Online coverage of Diana’s death pointed way for news media

Princess Diana is back in the news. The collective media have already turned up the volume of coverage as the 20-year anniversary approaches of her death in a Paris car crash on August 31st, 1997.

I hear your weary sigh. I’ll bet you can hardly wait for this month of examination to unfold. Me neither.

But one element is worth a retrospective glance. Forgotten now, from our two-decade distance, is that the crash was the first major news event in which online coverage played a significant part.

Nowadays, hearing of a major breaking news story – especially one that seemed difficult to believe, given its tabloid radioactivity – the average person would go online to search for confirming facts and details.

But in 1997, less than 10 per cent of the Irish population was online.

However, I had a home account from Irish internet service provider Indigo at the time. I remember turning on the radio early that Sunday morning in 1997, and hearing the news today, oh boy.

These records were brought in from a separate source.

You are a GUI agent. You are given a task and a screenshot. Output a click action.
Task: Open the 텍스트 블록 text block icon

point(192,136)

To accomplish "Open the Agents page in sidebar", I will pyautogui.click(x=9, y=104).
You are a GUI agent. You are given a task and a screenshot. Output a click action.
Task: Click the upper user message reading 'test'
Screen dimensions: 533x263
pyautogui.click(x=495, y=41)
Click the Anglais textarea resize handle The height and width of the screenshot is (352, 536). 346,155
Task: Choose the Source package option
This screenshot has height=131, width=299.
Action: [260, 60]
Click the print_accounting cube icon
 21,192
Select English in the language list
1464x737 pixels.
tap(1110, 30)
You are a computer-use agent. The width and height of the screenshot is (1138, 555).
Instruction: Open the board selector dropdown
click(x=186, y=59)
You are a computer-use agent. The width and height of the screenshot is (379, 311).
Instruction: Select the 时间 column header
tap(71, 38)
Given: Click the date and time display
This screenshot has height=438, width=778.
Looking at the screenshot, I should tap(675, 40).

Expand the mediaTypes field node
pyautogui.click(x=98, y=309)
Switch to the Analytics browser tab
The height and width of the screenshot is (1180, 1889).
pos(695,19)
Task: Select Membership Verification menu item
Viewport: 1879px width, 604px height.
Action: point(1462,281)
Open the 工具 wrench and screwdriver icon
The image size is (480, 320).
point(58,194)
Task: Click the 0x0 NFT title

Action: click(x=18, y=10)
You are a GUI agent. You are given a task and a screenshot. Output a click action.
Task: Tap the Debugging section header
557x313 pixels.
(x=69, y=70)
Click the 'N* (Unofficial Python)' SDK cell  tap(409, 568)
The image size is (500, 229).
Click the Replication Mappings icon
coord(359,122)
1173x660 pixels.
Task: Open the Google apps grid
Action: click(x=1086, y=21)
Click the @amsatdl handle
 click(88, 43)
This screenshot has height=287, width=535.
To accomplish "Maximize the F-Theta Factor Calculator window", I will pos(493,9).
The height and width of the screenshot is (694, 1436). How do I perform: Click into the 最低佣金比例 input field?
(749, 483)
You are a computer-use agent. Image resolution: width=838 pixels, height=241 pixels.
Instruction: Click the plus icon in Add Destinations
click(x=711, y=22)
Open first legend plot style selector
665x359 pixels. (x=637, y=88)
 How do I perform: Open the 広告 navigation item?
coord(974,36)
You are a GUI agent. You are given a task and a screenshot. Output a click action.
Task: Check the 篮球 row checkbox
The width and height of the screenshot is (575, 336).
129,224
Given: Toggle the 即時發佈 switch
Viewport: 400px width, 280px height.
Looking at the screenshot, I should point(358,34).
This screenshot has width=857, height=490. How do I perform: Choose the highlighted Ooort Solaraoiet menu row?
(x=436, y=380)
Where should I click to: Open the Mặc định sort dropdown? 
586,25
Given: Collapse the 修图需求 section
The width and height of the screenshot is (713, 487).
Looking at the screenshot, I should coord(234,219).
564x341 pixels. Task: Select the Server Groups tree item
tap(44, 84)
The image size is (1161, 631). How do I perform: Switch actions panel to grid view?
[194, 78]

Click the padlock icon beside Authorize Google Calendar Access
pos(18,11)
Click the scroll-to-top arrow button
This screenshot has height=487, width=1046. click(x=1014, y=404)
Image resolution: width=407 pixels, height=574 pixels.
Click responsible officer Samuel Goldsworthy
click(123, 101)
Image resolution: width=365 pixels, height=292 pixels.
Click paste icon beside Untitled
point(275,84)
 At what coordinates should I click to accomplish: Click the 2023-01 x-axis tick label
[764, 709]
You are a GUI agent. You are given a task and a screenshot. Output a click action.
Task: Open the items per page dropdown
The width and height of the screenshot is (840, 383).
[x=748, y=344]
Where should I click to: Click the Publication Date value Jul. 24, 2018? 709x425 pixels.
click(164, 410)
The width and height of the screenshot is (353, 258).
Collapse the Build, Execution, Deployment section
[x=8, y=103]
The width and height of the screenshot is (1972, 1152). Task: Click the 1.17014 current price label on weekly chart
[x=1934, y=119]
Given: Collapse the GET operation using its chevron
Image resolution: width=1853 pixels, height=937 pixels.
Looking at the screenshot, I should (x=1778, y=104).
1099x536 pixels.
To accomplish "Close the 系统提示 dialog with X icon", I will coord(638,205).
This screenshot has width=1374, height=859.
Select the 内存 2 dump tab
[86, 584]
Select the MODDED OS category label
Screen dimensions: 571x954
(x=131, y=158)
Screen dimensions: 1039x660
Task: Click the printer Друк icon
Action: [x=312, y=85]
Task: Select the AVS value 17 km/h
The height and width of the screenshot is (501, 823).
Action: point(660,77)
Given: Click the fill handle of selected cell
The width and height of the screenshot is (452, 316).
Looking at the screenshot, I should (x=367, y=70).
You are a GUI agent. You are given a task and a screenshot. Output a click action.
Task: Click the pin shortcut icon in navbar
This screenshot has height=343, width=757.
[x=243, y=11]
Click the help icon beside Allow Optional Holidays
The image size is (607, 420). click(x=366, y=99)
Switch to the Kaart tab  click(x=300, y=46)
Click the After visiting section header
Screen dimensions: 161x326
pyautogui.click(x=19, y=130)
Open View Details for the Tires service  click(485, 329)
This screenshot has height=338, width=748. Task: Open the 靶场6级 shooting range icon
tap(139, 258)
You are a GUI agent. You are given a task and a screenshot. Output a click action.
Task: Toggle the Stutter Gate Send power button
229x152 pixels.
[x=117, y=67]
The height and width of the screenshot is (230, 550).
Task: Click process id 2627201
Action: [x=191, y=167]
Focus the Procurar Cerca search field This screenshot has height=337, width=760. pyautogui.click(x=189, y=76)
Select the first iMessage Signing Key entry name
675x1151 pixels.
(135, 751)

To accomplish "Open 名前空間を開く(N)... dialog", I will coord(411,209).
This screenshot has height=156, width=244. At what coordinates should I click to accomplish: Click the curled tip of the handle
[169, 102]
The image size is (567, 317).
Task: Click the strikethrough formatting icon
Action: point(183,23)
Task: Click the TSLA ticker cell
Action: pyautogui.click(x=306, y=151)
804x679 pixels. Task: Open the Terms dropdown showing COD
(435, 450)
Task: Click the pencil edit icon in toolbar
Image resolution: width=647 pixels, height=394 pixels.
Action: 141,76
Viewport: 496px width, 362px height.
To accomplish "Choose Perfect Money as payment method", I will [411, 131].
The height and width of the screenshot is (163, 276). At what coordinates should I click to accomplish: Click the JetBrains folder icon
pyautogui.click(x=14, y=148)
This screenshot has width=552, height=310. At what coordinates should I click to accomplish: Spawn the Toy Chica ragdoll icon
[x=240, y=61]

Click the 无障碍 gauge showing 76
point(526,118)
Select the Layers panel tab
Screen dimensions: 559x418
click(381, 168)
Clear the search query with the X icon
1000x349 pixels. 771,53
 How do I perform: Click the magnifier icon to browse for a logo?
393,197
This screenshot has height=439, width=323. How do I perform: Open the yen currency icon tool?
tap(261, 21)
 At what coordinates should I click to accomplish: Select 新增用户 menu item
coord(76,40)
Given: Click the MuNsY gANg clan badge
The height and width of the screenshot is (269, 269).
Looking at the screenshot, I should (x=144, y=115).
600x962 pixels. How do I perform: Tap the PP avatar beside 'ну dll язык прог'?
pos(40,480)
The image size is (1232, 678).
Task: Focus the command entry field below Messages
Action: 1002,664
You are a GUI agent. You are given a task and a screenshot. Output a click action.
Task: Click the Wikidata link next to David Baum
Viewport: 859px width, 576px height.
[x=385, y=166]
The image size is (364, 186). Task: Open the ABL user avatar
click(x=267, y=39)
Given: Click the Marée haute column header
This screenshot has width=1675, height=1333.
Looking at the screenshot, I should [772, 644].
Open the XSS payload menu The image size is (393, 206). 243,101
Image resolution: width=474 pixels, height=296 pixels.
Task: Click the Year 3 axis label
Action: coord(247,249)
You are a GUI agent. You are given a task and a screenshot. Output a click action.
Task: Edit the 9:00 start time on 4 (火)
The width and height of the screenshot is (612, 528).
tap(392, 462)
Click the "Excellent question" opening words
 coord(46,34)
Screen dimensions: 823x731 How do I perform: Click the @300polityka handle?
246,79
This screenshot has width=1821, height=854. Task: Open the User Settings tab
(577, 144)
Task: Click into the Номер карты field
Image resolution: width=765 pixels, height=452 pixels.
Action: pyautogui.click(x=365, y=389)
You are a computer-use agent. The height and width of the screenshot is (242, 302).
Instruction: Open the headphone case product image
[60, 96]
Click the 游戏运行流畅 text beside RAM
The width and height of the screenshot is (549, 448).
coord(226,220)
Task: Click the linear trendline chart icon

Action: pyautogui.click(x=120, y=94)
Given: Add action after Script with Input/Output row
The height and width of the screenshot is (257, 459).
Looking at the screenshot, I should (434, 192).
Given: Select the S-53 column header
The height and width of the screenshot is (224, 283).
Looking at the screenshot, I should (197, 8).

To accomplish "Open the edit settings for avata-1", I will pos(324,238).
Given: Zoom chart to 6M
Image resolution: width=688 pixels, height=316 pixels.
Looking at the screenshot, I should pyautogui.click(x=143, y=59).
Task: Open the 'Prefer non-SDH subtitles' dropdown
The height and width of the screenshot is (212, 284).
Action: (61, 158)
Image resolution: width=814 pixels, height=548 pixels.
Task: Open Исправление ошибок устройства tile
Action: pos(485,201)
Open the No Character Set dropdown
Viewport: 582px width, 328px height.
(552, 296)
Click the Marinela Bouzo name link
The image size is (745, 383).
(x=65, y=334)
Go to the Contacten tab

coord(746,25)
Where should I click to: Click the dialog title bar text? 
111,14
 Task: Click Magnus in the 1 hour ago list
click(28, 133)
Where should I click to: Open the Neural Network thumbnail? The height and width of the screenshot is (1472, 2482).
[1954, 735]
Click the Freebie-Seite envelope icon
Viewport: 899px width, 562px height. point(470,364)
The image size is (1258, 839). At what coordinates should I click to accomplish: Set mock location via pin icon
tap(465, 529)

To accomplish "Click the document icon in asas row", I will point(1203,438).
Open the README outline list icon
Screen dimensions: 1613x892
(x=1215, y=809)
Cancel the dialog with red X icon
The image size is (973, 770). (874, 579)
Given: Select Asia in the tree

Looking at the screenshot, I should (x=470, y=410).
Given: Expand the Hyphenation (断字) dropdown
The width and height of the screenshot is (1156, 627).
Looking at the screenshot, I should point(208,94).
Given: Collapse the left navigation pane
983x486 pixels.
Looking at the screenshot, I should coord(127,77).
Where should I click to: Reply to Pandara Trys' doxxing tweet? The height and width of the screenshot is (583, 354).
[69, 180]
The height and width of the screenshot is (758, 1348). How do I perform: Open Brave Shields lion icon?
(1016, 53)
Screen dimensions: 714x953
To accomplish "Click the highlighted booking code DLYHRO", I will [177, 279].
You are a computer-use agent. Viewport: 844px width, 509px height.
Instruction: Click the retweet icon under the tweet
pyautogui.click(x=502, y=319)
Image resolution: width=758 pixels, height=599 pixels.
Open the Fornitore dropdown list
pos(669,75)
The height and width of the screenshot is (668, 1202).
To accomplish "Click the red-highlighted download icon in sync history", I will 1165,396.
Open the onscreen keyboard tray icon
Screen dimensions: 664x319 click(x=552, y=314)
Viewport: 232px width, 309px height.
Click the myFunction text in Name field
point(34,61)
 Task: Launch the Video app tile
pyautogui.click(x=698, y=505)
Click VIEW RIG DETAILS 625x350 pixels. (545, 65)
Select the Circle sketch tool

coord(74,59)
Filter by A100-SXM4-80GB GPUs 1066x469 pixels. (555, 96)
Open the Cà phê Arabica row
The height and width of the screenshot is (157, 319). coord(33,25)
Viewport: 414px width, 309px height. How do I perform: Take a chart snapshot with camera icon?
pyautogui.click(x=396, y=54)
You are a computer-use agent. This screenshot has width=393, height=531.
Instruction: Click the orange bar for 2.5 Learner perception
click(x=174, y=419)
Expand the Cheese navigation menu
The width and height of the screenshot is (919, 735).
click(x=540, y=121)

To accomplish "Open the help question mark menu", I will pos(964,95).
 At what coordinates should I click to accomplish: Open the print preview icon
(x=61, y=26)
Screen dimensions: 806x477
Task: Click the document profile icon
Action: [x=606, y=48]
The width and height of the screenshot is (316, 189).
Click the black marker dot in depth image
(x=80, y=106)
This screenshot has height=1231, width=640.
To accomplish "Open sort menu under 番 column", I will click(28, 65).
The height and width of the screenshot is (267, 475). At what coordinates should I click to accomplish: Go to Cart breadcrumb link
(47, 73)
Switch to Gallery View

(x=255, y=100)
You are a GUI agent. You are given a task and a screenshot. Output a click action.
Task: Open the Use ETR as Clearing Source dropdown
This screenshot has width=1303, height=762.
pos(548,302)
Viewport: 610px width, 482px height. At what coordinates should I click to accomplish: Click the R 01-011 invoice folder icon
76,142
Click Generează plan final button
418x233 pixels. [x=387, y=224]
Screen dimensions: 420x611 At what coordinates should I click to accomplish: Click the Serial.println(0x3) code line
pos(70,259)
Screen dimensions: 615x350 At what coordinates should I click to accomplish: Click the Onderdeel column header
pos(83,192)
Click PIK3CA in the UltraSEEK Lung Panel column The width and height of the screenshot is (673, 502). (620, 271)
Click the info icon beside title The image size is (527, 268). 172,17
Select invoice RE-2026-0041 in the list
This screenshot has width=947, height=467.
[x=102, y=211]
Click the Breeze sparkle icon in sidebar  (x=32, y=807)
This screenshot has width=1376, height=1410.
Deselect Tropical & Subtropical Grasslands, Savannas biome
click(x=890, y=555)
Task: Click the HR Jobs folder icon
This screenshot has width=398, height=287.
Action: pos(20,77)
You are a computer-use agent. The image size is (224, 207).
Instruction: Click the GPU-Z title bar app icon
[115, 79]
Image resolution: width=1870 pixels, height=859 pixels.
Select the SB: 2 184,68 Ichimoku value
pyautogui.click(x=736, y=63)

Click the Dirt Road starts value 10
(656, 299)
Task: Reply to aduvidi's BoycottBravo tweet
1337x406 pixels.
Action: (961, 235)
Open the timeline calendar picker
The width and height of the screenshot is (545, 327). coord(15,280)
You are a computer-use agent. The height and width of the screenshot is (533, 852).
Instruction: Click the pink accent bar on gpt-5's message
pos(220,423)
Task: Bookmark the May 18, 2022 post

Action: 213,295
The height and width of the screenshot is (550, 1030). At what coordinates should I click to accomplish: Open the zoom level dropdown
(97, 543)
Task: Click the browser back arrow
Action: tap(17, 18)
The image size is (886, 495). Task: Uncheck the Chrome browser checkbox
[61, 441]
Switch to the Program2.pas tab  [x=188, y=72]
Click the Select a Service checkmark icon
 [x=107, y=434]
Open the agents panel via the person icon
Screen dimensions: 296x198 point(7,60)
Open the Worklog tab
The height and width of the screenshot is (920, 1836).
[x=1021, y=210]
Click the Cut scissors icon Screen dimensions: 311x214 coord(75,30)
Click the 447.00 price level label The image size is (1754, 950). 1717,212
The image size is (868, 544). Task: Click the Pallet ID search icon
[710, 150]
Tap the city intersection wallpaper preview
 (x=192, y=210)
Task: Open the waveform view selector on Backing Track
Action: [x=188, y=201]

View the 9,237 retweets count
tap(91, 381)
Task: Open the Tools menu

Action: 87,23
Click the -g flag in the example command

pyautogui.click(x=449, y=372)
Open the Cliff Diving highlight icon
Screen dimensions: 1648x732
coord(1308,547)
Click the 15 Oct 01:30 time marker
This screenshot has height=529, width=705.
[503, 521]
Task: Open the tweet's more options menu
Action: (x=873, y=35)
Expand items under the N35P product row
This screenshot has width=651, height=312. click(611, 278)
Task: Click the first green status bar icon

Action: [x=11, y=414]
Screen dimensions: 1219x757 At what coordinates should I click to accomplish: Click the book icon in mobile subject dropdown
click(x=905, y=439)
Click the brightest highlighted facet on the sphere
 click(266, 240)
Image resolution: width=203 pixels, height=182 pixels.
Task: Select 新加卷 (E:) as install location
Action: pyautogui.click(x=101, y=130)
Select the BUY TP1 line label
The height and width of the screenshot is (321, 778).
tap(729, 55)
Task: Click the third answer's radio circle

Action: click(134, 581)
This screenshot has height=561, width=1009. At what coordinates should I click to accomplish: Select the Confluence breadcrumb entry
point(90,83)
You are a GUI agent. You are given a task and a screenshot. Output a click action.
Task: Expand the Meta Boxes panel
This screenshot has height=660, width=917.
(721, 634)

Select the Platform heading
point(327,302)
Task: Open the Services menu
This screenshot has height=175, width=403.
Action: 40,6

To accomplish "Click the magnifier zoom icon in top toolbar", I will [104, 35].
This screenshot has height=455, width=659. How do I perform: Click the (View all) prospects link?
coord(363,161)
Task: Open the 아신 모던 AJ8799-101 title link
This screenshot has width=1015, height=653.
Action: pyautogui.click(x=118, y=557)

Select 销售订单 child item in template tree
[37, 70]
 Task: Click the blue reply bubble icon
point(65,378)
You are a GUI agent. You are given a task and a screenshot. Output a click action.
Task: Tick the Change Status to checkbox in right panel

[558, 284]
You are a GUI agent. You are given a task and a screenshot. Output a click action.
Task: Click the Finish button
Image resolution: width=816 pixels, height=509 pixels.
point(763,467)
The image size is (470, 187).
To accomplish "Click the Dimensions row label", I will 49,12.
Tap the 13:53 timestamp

Because the story broke early on a Sunday, normal news coverage was especially restricted. In Ireland, the Sunday papers were already long off the presses. And, we only ever got the early editions of the UK newspapers here, as they were sent over after being printed on Saturday, to be available from newsagents by Sunday morning.

Sunday slump

Sunday radio and television included far less news coverage than was the norm for weekdays, and shows were generally of a light entertainment bent.